通信ループは、NI VeriStand – Wait on FPGA ClockサブVIによってタイミングがとられます。このサブVIは、上述のNI VeriStand – Generate PXI FPGA ClockサブVIにより生成されたクロック上で待機するループタイマとして動作します。
図5: データ通信ループ
図5に示すように、64ビットパケット形式のデータがDMA first-in-first-outメモリバッファ(FIFO)経由でNI VeriStandリアルタイムアプリケーションに送られ、NI VeriStandリアルタイムアプリケーションからの64ビットパケット形式のデータがDMA FIFO経由で受信されます。

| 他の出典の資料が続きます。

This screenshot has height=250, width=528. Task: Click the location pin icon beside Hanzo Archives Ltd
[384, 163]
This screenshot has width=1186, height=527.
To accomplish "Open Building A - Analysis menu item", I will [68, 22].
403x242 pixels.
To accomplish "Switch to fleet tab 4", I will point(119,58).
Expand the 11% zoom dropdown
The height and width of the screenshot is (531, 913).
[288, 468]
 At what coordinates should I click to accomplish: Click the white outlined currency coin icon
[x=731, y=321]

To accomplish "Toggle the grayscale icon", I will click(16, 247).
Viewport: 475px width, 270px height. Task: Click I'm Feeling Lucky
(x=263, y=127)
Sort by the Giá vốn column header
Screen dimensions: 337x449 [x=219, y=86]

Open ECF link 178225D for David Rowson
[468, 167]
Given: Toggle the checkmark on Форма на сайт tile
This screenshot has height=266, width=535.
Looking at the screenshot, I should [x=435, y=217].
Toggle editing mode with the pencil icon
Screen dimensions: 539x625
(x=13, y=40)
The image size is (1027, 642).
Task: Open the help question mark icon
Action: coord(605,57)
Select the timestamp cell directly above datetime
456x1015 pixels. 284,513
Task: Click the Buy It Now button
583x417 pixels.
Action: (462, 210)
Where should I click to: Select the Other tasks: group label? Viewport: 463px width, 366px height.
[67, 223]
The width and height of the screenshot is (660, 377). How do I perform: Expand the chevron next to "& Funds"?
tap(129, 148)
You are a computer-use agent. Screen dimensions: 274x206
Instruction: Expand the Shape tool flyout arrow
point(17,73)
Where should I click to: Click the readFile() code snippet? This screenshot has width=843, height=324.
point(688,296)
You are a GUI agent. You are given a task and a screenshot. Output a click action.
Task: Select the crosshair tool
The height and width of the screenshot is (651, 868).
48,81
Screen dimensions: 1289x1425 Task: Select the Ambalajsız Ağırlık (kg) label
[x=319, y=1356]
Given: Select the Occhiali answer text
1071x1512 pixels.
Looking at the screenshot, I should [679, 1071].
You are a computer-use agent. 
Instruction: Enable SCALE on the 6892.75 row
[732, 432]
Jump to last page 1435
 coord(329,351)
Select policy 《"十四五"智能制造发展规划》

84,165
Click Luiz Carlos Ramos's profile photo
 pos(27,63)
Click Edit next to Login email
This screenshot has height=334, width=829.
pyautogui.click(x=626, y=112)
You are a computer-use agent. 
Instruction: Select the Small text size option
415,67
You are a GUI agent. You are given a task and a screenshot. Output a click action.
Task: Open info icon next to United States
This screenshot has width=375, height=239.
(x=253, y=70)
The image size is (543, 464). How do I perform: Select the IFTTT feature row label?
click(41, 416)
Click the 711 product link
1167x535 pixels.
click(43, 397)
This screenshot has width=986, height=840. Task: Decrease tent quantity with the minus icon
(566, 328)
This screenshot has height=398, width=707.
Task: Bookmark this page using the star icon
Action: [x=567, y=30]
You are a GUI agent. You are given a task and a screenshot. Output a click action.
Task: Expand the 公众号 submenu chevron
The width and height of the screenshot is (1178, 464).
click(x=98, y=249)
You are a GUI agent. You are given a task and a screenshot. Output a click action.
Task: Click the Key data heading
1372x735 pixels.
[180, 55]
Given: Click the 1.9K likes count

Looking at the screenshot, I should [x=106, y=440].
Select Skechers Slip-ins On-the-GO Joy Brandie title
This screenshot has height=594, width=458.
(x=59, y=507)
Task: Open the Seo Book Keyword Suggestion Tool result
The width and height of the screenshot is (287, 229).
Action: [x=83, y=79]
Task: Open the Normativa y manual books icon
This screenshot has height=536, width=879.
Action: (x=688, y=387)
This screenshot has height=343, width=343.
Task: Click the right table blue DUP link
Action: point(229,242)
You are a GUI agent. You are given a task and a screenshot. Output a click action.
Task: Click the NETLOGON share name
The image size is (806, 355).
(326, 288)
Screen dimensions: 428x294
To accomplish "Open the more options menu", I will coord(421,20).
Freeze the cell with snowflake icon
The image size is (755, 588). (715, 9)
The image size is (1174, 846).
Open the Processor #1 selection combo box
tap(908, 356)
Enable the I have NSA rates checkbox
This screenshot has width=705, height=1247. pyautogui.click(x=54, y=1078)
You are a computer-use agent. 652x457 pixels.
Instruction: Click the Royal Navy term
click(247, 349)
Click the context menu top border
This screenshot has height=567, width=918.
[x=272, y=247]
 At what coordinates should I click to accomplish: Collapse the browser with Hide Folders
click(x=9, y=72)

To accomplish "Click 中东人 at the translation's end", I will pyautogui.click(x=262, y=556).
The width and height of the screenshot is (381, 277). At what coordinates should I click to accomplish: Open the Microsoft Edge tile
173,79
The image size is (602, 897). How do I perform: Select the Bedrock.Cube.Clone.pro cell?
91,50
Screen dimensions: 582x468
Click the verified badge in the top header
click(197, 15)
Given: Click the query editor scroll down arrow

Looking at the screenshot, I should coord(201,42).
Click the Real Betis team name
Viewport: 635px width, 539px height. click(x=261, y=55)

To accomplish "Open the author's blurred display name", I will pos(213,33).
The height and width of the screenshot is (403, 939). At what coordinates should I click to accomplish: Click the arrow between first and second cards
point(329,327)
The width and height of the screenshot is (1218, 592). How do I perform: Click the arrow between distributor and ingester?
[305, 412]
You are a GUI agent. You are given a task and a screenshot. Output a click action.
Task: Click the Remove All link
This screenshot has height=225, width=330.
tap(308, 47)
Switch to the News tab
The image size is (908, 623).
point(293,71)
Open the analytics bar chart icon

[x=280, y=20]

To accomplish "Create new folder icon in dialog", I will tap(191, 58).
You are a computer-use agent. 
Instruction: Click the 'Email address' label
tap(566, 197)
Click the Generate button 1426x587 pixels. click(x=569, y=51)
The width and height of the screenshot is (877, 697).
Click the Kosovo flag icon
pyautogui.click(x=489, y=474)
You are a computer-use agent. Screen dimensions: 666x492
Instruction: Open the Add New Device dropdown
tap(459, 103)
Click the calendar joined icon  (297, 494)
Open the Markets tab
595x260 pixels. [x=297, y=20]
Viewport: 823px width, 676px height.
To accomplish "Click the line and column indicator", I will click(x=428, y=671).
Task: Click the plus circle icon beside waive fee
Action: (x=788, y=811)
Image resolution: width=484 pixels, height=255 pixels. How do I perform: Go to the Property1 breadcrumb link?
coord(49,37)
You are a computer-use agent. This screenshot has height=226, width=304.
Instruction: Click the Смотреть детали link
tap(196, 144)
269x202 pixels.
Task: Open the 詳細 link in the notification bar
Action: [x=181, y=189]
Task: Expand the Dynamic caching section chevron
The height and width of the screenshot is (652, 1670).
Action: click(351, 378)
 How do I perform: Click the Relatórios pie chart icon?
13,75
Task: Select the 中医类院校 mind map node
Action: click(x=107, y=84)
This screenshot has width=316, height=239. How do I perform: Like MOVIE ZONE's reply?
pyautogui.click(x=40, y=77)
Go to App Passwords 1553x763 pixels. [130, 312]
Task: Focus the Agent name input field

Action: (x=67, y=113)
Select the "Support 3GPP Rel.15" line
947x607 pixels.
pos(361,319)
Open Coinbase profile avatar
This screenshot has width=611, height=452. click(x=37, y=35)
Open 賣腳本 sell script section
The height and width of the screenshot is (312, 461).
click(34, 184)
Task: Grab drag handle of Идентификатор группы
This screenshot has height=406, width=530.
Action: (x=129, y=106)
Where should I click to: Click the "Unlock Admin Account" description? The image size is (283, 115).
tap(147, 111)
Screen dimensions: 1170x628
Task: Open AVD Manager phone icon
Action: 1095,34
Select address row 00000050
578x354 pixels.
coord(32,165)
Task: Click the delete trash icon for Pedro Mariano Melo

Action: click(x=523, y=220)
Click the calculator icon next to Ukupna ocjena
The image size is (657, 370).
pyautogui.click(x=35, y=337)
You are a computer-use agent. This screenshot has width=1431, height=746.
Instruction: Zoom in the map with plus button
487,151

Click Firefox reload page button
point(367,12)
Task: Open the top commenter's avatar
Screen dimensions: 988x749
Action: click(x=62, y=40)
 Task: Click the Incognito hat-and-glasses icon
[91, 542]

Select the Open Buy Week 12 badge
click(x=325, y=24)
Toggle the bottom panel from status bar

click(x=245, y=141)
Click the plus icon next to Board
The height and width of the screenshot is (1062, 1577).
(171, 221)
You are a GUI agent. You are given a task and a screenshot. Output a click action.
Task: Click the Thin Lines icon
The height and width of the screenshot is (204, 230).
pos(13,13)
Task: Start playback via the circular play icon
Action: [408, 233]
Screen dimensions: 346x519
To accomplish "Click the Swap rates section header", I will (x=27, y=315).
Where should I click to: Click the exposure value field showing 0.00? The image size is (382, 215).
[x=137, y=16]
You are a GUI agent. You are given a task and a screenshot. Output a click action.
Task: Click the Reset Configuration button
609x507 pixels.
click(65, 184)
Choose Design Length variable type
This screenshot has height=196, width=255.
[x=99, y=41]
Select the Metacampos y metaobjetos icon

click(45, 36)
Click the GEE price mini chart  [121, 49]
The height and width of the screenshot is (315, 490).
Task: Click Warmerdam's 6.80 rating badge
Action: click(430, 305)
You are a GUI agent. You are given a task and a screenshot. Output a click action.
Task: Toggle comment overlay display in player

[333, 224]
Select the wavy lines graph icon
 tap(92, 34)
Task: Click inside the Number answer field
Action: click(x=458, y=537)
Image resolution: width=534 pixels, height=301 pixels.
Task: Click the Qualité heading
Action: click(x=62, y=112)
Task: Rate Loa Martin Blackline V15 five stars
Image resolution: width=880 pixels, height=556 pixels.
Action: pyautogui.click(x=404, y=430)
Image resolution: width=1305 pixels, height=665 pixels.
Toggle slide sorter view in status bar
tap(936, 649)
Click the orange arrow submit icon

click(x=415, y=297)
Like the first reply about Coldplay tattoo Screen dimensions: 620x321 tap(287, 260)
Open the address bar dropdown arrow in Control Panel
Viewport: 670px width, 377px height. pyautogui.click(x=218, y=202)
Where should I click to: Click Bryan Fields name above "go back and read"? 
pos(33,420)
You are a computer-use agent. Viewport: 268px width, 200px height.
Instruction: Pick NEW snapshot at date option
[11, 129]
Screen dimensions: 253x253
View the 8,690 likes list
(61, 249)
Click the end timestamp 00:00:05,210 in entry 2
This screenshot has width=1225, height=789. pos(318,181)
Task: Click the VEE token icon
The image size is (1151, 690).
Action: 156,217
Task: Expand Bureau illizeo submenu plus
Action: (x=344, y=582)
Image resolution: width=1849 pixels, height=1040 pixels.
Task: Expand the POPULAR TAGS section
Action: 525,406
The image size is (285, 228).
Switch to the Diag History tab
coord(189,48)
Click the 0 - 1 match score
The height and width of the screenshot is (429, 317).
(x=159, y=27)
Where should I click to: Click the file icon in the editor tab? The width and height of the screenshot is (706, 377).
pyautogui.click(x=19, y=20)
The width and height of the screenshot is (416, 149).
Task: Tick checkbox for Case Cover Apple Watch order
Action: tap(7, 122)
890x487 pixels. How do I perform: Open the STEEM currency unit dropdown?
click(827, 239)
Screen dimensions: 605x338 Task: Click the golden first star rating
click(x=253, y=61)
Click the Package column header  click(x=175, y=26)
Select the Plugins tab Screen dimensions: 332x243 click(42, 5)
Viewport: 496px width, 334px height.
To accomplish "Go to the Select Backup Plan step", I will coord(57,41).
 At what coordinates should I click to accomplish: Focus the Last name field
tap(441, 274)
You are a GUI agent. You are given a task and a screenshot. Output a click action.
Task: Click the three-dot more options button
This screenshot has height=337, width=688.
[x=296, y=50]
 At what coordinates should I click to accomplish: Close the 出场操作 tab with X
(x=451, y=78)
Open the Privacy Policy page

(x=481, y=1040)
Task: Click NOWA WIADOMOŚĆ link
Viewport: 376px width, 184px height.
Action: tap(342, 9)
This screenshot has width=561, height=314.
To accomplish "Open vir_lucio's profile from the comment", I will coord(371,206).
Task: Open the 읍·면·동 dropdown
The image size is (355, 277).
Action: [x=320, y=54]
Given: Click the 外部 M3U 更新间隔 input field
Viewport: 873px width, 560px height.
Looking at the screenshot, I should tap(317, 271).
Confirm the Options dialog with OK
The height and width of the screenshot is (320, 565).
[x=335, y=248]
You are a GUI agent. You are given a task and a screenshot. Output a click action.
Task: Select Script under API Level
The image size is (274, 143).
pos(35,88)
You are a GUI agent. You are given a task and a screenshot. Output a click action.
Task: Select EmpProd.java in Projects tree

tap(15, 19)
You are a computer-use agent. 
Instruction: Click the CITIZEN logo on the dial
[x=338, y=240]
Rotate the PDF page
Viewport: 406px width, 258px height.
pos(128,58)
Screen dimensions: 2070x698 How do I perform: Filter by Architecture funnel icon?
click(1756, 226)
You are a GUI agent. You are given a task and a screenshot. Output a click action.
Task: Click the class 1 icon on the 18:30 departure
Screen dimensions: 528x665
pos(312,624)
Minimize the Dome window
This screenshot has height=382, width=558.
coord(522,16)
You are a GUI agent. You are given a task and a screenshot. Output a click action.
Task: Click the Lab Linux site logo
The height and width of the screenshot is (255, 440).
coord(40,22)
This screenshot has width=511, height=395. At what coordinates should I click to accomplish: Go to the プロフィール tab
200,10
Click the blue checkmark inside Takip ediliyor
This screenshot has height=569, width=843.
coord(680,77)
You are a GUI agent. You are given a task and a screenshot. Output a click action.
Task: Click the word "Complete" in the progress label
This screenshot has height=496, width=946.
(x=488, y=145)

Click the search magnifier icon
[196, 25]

NI VeriStandに最初に送られるパケットには、FPGAループの実行が遅れているかどうかを示すNI VeriStand – Synchronize to HostサブVIからの情報が含まれます。ホストに送られるその他のパケットには、FPGAで実行された計測または計算データが含まれています。パケットを送信するには、Forループ内のNI VeriStand – Send Packet to HostサブVIに書き込みを行います。このサブVIの役割は、DMA_READ FIFOに書き込むことです。DMA_READ FIFOはプロジェクトエクスプローラで定義され、その深度は少なくとも各反復で送信されたパケットと同じ要素数に指定する必要があります。
データは、やはりプロジェクトエクスプローラで定義されるDMA_WRITE FIFO経由でFPGAに送られます。深度は、少なくとも各反復で送信されたパケットと同じ要素数に指定する必要があります。DMA_WRITE FIFOは、Forループ内に配置されているNI VeriStand – Receive Packet from HostサブVIによってFPGA上で読み取られます。Forループは、Whileループの反復ごとに読み取る必要のあるパケットと同じ回数実行するよう設定する必要があります。するとパケットは分割され、FPGA機能の適切な部分に送られます。図5では、黄色のタイトルバーの付いたサブVIがI/Oリソースを示しています。このループで集録・生成されるI/Oは、全てNI VeriStandおよびシステム内の他のハードウェアデバイスと同期されます。
並列処理ループは、NI VeriStandフレームワークにおけるカスタムFPGA機能の最後の部分です。これらのループは並列ループと呼ばれます。それは、NI VeriStandへの通信ループとシステム内の他のハードウェアと同じクロックでタイミングが取られていないためです。それらのループは、単にカスタムタイミングのI/O上でデータを集録・生成していることもあれば、PWM I/Oなどのカスタム計測・生成を行う場合もあります。また、NI VeriStandからFPGAに送信されたデータのコプロセッシングに使用されることもあります。図6に示すように、サンプルテンプレートにはPWM入出力が含まれています。
図6: 並列PWMループ
図5と図6に示すように、並列処理ループと通信ループの間のデータ送信は、ローカル変数を介して行われます。通信ループはそれらのローカル変数を自身の実行と同じレートでしか更新せず、ローカル変数の現在値(バッファなし)をNI VeriStandホストにのみ送信します。並列ループのデータは通信ループによってデシメーションされますが、並列ループのタイミングは通信ループの影響を受けません。
FPGAベースのI/Oインタフェースは、リアルタイムテストアプリケーションに多くのメリットをもたらします。信号処理、シミュレーション、トリガ、制御などのタスクを組み合わせて実装し、新たな要件に合わせて簡単に再構成できるカスタムI/Oデバイスや、ハードウェアの設定を変更せずに複数のアプリケーションに使用できるテストシステムを作成することができます。NI VeriStandを使用すると、通信メカニズムとデータ処理を開発者に代わって実装するフレームワークが備わっているため、少ない開発量でFPGAを使用したリアルタイムテストアプリケーションが実現できる上、FPGA機能の開発に専念できます。その後他のハードウェアI/Oインタフェースの場合と同じように、NI VeriStandにFPGA機能をシームレスに組み込んで、リアルタイムテストアプリケーションの残りの部分をプログラミング不要な環境で完成させます。